| Action item |
Reading down the listing below, count the lines where the word "icon" shows up, then give only that count.

··········

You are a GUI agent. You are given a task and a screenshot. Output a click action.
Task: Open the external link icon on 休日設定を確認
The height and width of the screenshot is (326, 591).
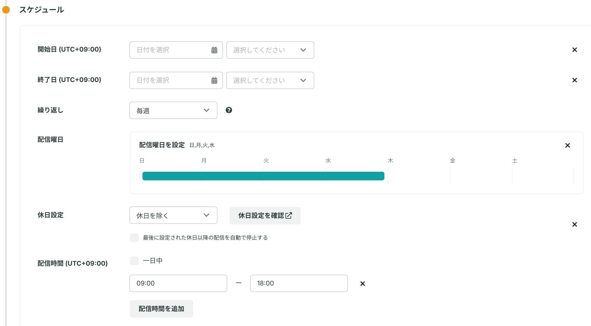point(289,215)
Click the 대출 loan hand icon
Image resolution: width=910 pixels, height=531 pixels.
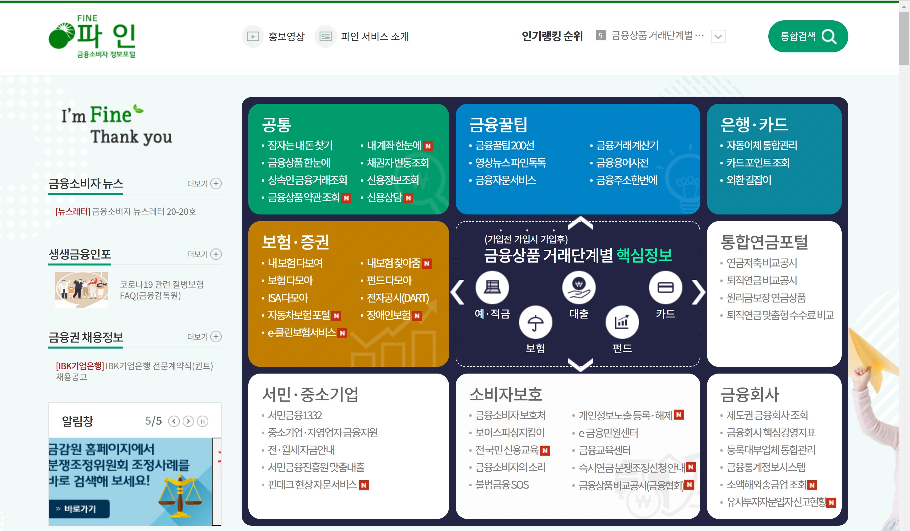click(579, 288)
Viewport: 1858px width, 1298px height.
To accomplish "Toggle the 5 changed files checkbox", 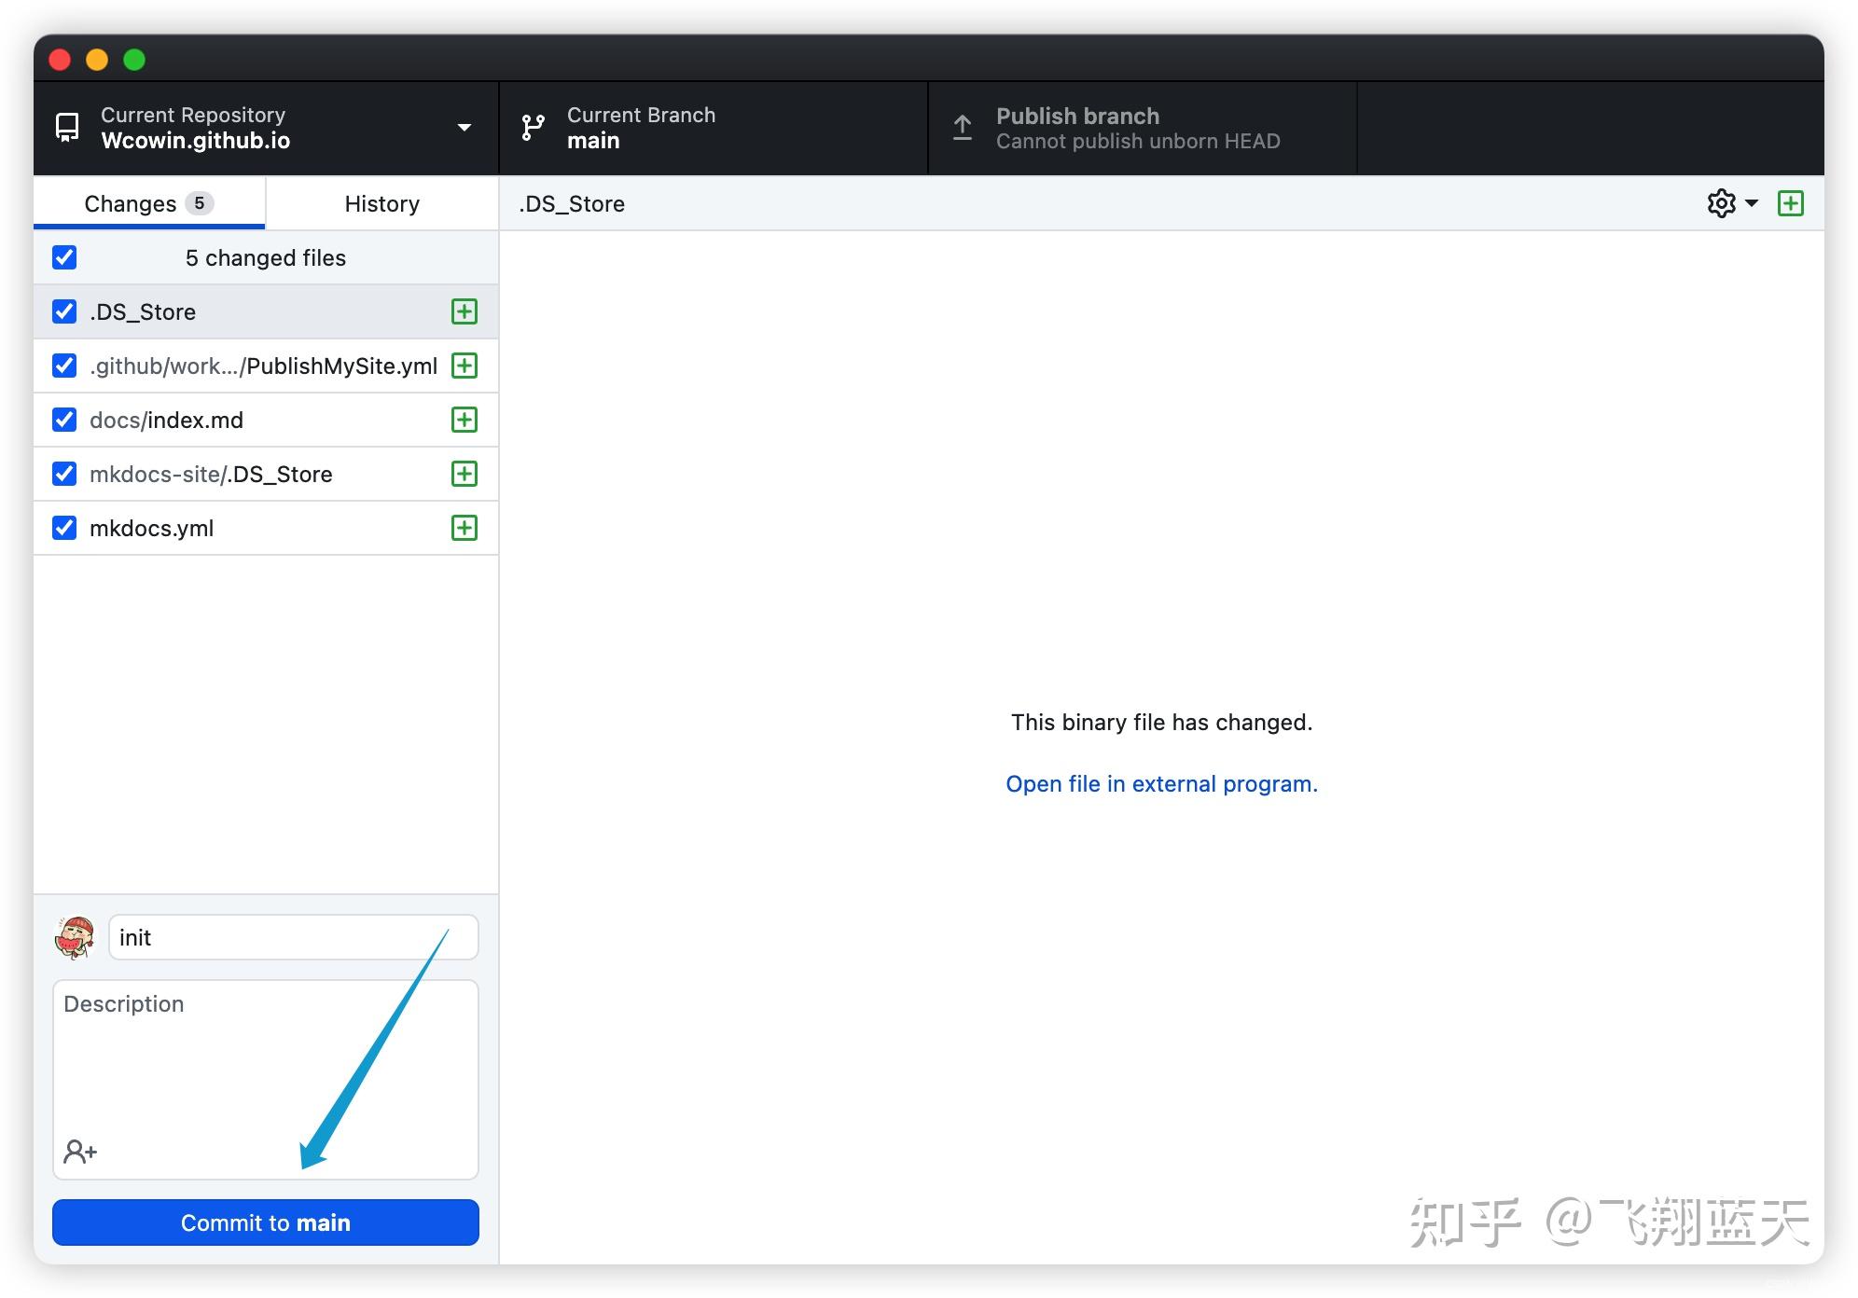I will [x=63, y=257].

··········

| Answer area |
2